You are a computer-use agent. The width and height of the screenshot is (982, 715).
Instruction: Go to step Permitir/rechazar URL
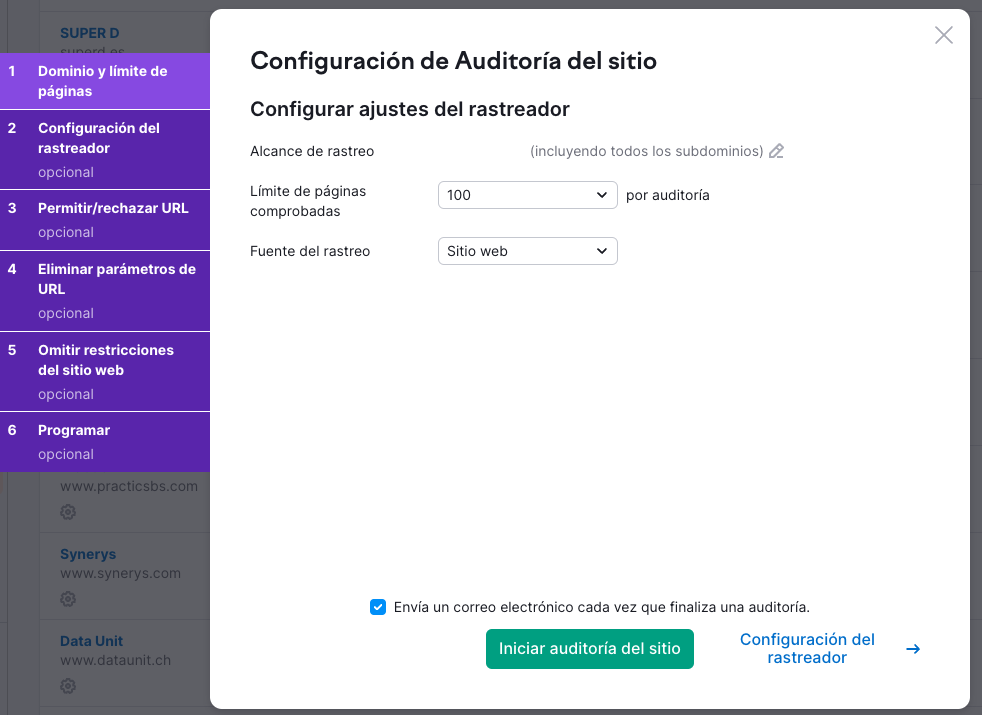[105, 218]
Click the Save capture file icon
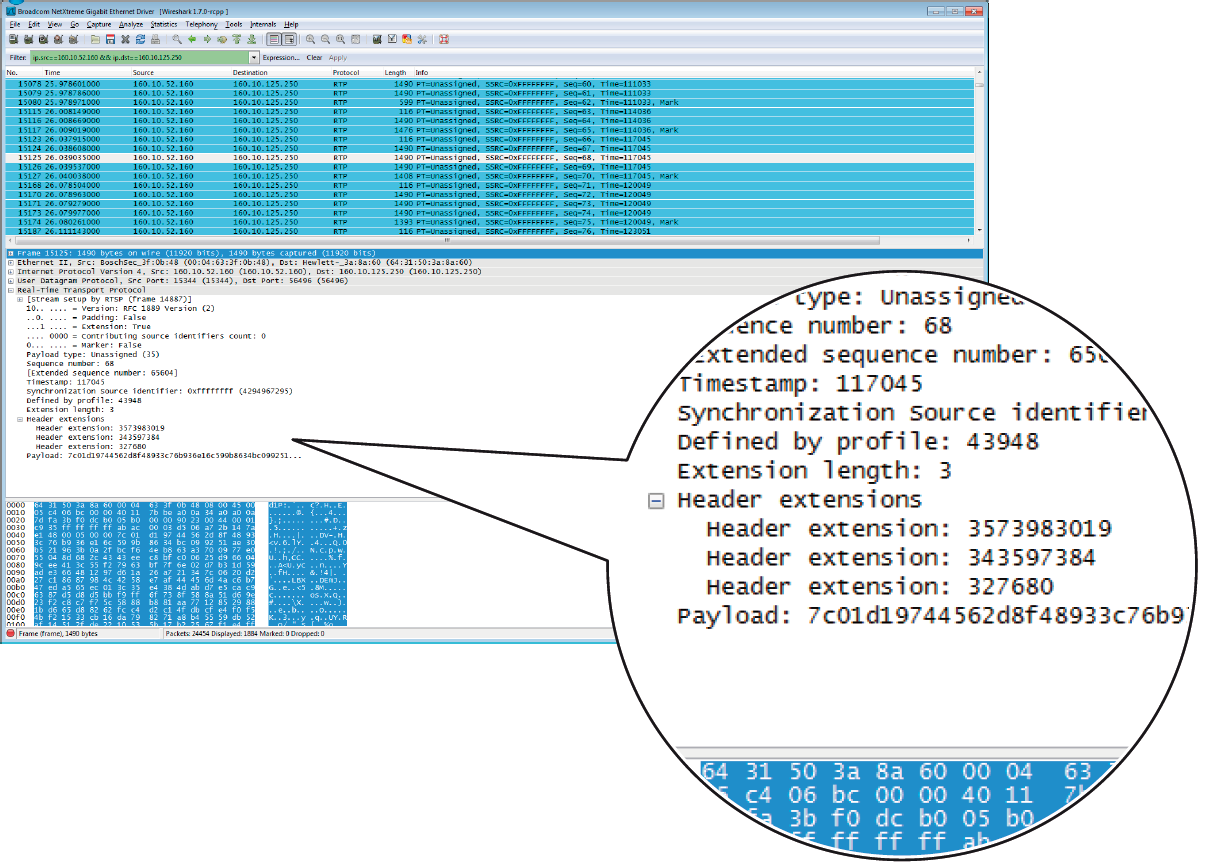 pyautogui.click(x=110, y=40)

———

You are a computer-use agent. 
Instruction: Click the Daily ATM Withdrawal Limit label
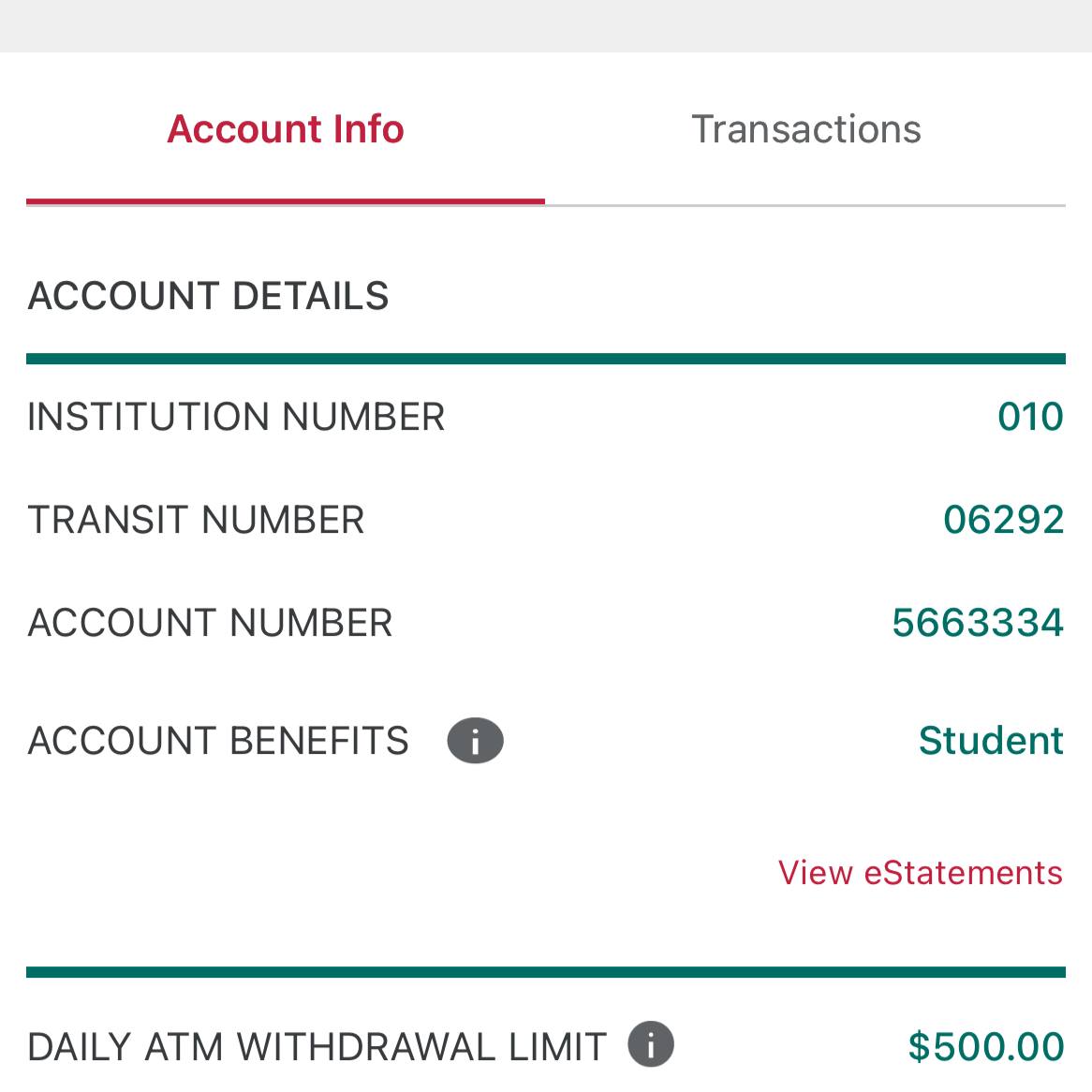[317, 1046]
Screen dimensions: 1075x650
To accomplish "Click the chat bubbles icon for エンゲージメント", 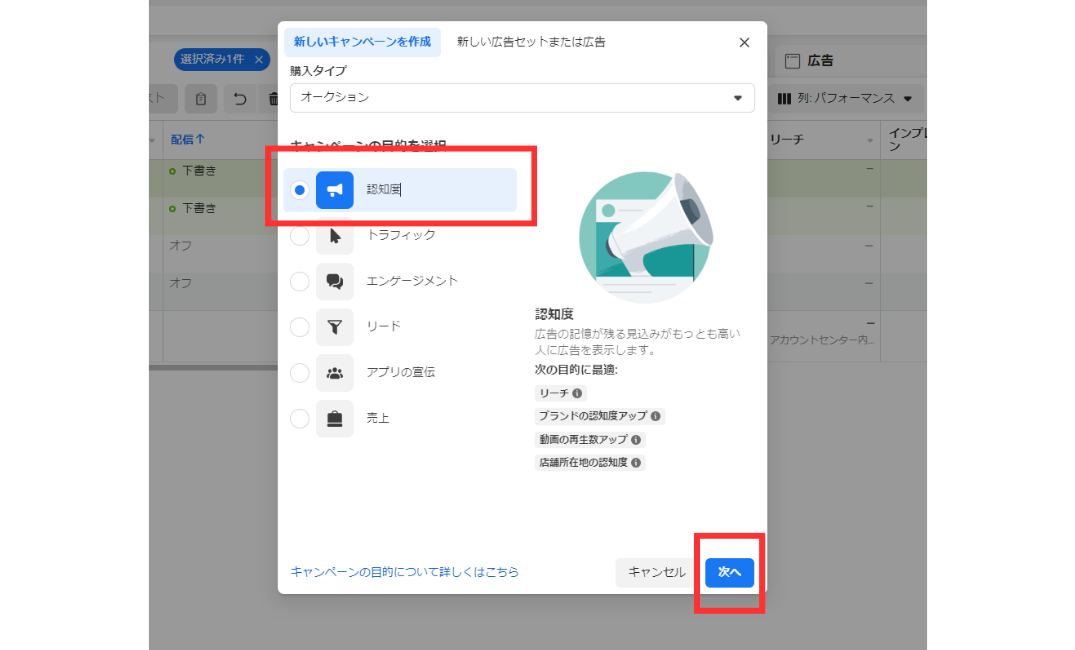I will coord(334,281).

———

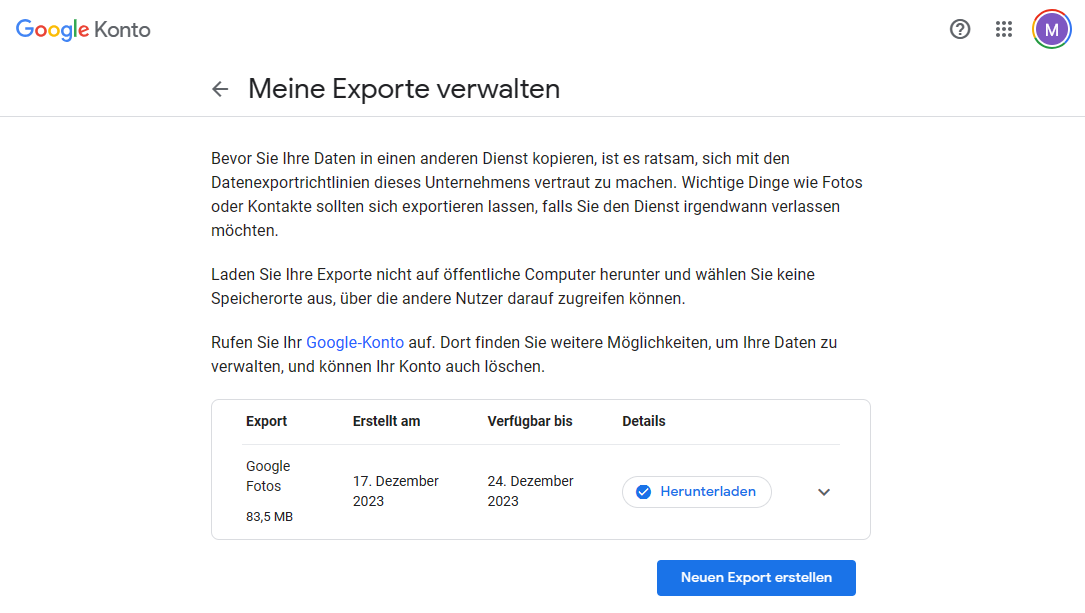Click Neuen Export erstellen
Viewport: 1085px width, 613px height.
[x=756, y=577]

———

** ASSIGNMENT **
All lines carrying the word "agent" must be copied from the data above.

** RESPONSE AREA **
You are a computer-use agent. The width and height of the screenshot is (982, 715).
You are a computer-use agent. 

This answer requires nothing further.